**TASK TO CARRY OUT**
Reproduce every one of the rows below verbatim, leaving each line unchanged.

Dataset entries
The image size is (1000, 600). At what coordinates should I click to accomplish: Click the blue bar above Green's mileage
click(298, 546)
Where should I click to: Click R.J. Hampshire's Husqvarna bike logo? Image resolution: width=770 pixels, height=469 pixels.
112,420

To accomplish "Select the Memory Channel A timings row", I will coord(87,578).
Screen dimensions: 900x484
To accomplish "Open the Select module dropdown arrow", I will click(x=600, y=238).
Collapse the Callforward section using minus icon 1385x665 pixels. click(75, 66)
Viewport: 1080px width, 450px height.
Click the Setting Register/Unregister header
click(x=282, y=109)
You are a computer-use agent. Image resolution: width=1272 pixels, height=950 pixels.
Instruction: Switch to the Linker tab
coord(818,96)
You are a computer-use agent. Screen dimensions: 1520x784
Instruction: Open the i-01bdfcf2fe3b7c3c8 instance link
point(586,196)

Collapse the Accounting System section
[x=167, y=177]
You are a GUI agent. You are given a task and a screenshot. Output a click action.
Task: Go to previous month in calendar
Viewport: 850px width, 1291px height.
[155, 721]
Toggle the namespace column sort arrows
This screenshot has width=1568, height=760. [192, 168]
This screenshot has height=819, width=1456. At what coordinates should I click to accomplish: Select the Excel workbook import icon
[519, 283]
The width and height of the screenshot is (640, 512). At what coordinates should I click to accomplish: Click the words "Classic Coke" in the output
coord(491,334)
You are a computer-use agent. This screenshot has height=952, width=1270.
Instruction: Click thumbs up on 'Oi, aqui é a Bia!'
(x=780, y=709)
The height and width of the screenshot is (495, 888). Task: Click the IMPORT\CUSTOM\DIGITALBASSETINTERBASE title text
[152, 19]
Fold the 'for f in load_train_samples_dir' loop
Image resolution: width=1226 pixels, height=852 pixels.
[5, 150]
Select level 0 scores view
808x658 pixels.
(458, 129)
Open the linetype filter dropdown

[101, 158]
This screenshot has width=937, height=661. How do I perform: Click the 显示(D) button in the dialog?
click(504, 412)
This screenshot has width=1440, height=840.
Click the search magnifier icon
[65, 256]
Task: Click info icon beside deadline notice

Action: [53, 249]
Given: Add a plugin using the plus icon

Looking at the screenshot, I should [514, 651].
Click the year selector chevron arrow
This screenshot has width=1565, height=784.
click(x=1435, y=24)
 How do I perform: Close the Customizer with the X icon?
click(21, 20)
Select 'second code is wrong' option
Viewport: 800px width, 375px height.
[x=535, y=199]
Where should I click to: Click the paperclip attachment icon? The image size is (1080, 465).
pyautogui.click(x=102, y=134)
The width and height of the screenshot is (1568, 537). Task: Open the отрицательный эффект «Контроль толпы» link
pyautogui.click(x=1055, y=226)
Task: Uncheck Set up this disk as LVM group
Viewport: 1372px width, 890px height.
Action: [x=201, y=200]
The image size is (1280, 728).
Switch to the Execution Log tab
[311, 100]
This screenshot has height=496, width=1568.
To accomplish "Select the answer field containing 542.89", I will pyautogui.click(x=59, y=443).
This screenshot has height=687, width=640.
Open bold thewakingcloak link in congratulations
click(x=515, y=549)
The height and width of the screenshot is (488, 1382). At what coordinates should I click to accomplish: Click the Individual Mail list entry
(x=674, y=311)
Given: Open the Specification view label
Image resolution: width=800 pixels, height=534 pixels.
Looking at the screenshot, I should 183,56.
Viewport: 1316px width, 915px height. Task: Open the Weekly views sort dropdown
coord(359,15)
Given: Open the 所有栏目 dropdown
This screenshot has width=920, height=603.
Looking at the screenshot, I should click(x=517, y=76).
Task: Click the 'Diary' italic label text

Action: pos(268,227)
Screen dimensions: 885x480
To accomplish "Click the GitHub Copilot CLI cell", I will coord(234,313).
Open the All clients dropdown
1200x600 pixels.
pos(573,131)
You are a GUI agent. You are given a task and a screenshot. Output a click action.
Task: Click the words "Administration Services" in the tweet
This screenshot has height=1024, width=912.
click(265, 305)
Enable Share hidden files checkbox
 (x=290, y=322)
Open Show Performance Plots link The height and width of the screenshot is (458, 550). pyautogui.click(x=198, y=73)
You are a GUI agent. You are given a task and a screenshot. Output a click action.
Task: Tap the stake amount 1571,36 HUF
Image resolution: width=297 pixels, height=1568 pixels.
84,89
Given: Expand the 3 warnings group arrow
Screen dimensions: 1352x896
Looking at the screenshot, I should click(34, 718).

**CORRECT RESPONSE**
The image size is (1000, 600). At what coordinates should I click to accomplish: Click the blue bar above Green's mileage
click(298, 546)
Where should I click to: Click R.J. Hampshire's Husqvarna bike logo? Image resolution: width=770 pixels, height=469 pixels.
112,420

To accomplish "Select the Memory Channel A timings row", I will coord(87,578).
Screen dimensions: 900x484
To accomplish "Open the Select module dropdown arrow", I will click(x=600, y=238).
Collapse the Callforward section using minus icon 1385x665 pixels. click(75, 66)
Viewport: 1080px width, 450px height.
Click the Setting Register/Unregister header
click(x=282, y=109)
You are a computer-use agent. Image resolution: width=1272 pixels, height=950 pixels.
Instruction: Switch to the Linker tab
coord(818,96)
You are a computer-use agent. Screen dimensions: 1520x784
Instruction: Open the i-01bdfcf2fe3b7c3c8 instance link
point(586,196)

Collapse the Accounting System section
[x=167, y=177]
You are a GUI agent. You are given a task and a screenshot. Output a click action.
Task: Go to previous month in calendar
Viewport: 850px width, 1291px height.
[155, 721]
Toggle the namespace column sort arrows
This screenshot has width=1568, height=760. [192, 168]
This screenshot has height=819, width=1456. At what coordinates should I click to accomplish: Select the Excel workbook import icon
[519, 283]
The width and height of the screenshot is (640, 512). At what coordinates should I click to accomplish: Click the words "Classic Coke" in the output
coord(491,334)
You are a computer-use agent. This screenshot has height=952, width=1270.
Instruction: Click thumbs up on 'Oi, aqui é a Bia!'
(x=780, y=709)
The height and width of the screenshot is (495, 888). Task: Click the IMPORT\CUSTOM\DIGITALBASSETINTERBASE title text
[152, 19]
Fold the 'for f in load_train_samples_dir' loop
Image resolution: width=1226 pixels, height=852 pixels.
[5, 150]
Select level 0 scores view
808x658 pixels.
(458, 129)
Open the linetype filter dropdown

[101, 158]
This screenshot has width=937, height=661. How do I perform: Click the 显示(D) button in the dialog?
click(504, 412)
This screenshot has width=1440, height=840.
Click the search magnifier icon
[65, 256]
Task: Click info icon beside deadline notice

Action: [53, 249]
Given: Add a plugin using the plus icon

Looking at the screenshot, I should [514, 651].
Click the year selector chevron arrow
This screenshot has width=1565, height=784.
click(x=1435, y=24)
 How do I perform: Close the Customizer with the X icon?
click(21, 20)
Select 'second code is wrong' option
Viewport: 800px width, 375px height.
[x=535, y=199]
Where should I click to: Click the paperclip attachment icon? The image size is (1080, 465).
pyautogui.click(x=102, y=134)
The width and height of the screenshot is (1568, 537). Task: Open the отрицательный эффект «Контроль толпы» link
pyautogui.click(x=1055, y=226)
Task: Uncheck Set up this disk as LVM group
Viewport: 1372px width, 890px height.
Action: [x=201, y=200]
The image size is (1280, 728).
Switch to the Execution Log tab
[311, 100]
This screenshot has height=496, width=1568.
To accomplish "Select the answer field containing 542.89", I will pyautogui.click(x=59, y=443).
This screenshot has height=687, width=640.
Open bold thewakingcloak link in congratulations
click(x=515, y=549)
The height and width of the screenshot is (488, 1382). At what coordinates should I click to accomplish: Click the Individual Mail list entry
(x=674, y=311)
Given: Open the Specification view label
Image resolution: width=800 pixels, height=534 pixels.
Looking at the screenshot, I should 183,56.
Viewport: 1316px width, 915px height. Task: Open the Weekly views sort dropdown
coord(359,15)
Given: Open the 所有栏目 dropdown
This screenshot has width=920, height=603.
Looking at the screenshot, I should click(x=517, y=76).
Task: Click the 'Diary' italic label text

Action: pos(268,227)
Screen dimensions: 885x480
To accomplish "Click the GitHub Copilot CLI cell", I will coord(234,313).
Open the All clients dropdown
1200x600 pixels.
pos(573,131)
You are a GUI agent. You are given a task and a screenshot. Output a click action.
Task: Click the words "Administration Services" in the tweet
This screenshot has height=1024, width=912.
click(265, 305)
Enable Share hidden files checkbox
 (x=290, y=322)
Open Show Performance Plots link The height and width of the screenshot is (458, 550). pyautogui.click(x=198, y=73)
You are a GUI agent. You are given a task and a screenshot. Output a click action.
Task: Tap the stake amount 1571,36 HUF
Image resolution: width=297 pixels, height=1568 pixels.
84,89
Given: Expand the 3 warnings group arrow
Screen dimensions: 1352x896
Looking at the screenshot, I should click(34, 718).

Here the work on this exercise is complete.